Top of THE INPUT

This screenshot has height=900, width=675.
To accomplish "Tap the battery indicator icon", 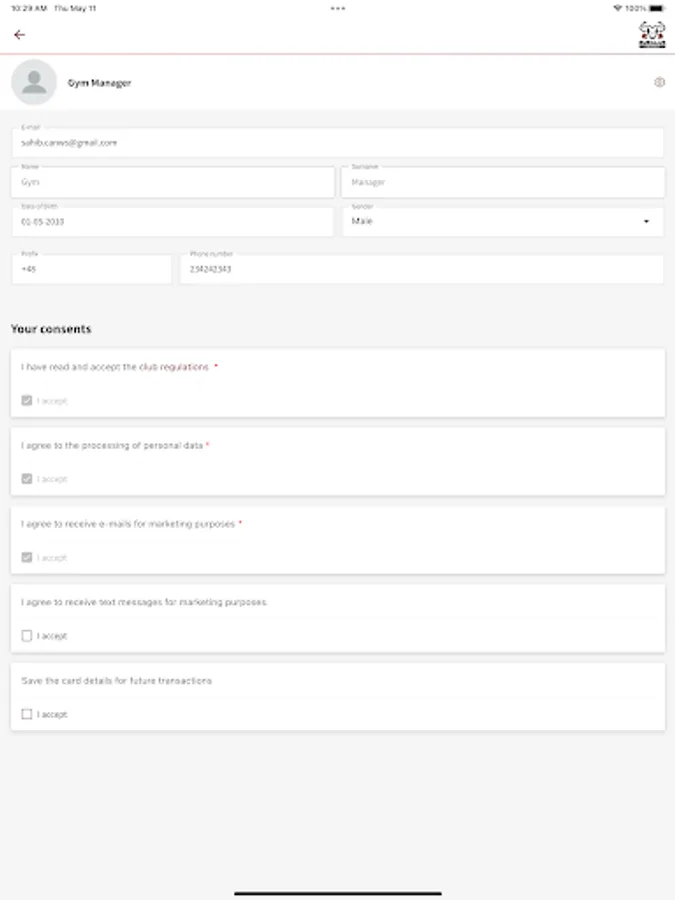I will coord(657,8).
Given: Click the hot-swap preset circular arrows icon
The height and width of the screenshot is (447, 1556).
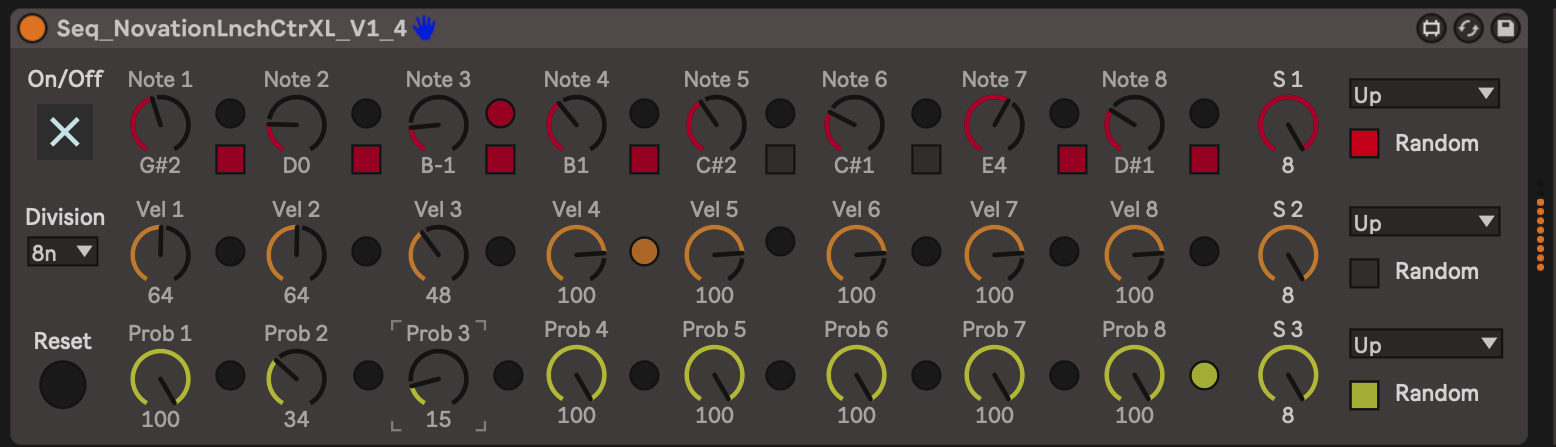Looking at the screenshot, I should [x=1468, y=28].
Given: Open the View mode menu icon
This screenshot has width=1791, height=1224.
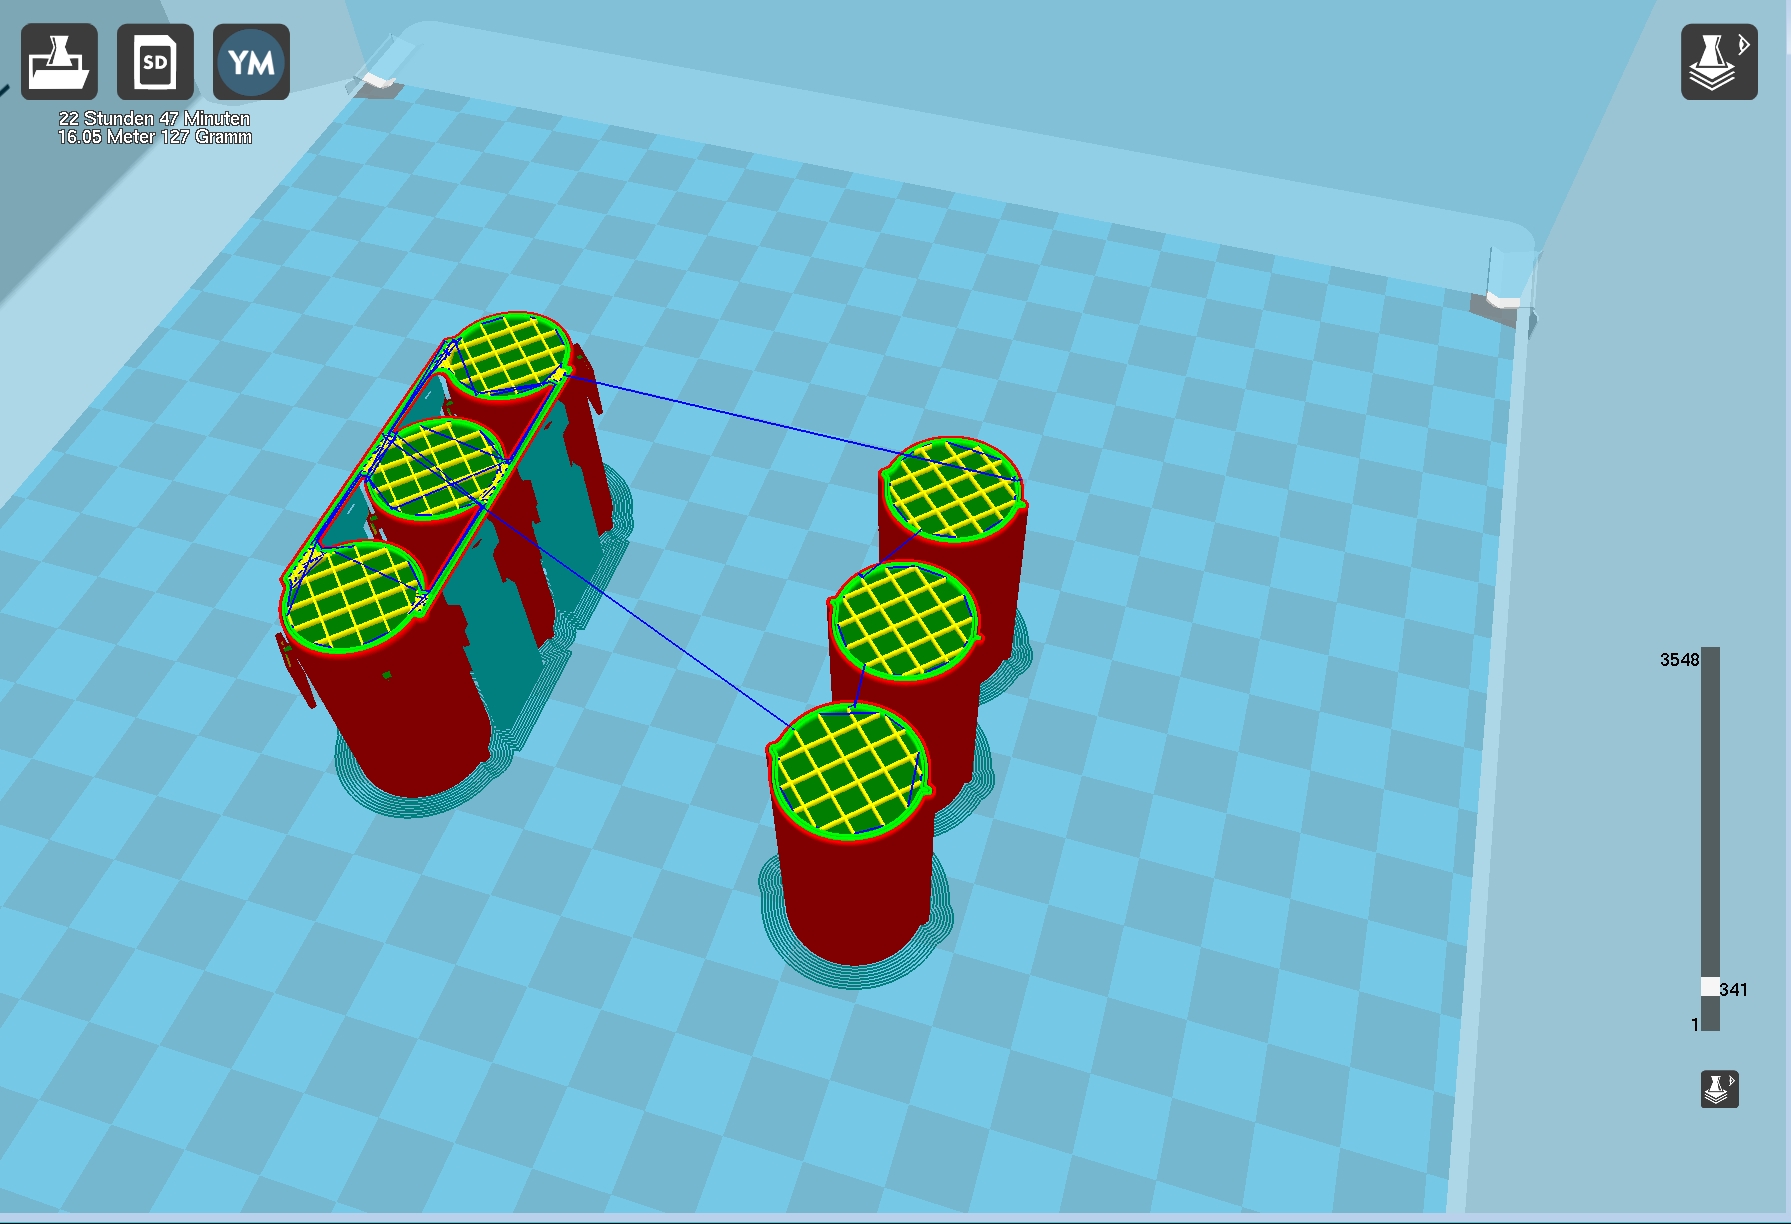Looking at the screenshot, I should click(1719, 62).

Bottom of THE INPUT

# [WHAT TO PRODUCE]
Scan the data above for the word "Given", then copy every line that holds it.

# [SOLUTION FOR THIS PROBLEM]
Given: Click the hot-swap preset circular arrows icon
Given: Open the View mode menu icon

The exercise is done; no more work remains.